» Your assignment
Locate every line below that contains the word "This" and copy it.

(Supplied information)

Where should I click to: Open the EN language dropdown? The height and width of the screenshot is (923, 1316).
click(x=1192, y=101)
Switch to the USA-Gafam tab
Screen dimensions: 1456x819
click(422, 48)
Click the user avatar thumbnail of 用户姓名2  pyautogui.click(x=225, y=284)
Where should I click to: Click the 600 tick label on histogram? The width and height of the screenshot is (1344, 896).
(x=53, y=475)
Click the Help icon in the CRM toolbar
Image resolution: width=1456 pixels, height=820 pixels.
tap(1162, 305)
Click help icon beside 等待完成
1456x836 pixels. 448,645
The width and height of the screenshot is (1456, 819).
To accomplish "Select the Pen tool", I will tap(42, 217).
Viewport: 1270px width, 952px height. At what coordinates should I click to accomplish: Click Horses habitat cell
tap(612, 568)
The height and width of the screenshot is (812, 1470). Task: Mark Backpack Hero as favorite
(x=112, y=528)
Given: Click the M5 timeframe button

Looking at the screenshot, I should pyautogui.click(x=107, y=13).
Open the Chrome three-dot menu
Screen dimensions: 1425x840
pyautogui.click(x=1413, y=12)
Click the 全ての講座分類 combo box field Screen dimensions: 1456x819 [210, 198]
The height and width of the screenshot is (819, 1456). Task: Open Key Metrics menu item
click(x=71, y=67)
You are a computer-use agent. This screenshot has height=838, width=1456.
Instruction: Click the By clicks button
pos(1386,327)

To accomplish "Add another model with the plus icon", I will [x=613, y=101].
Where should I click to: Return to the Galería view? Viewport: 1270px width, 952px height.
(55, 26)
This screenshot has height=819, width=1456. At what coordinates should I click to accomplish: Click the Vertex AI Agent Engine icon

(End Supplied information)

» Response below
You are a computer-use agent. This screenshot has height=838, width=1456.
This screenshot has height=819, width=1456. At what coordinates should I click to accomplish: Click the Vertex AI Agent Engine icon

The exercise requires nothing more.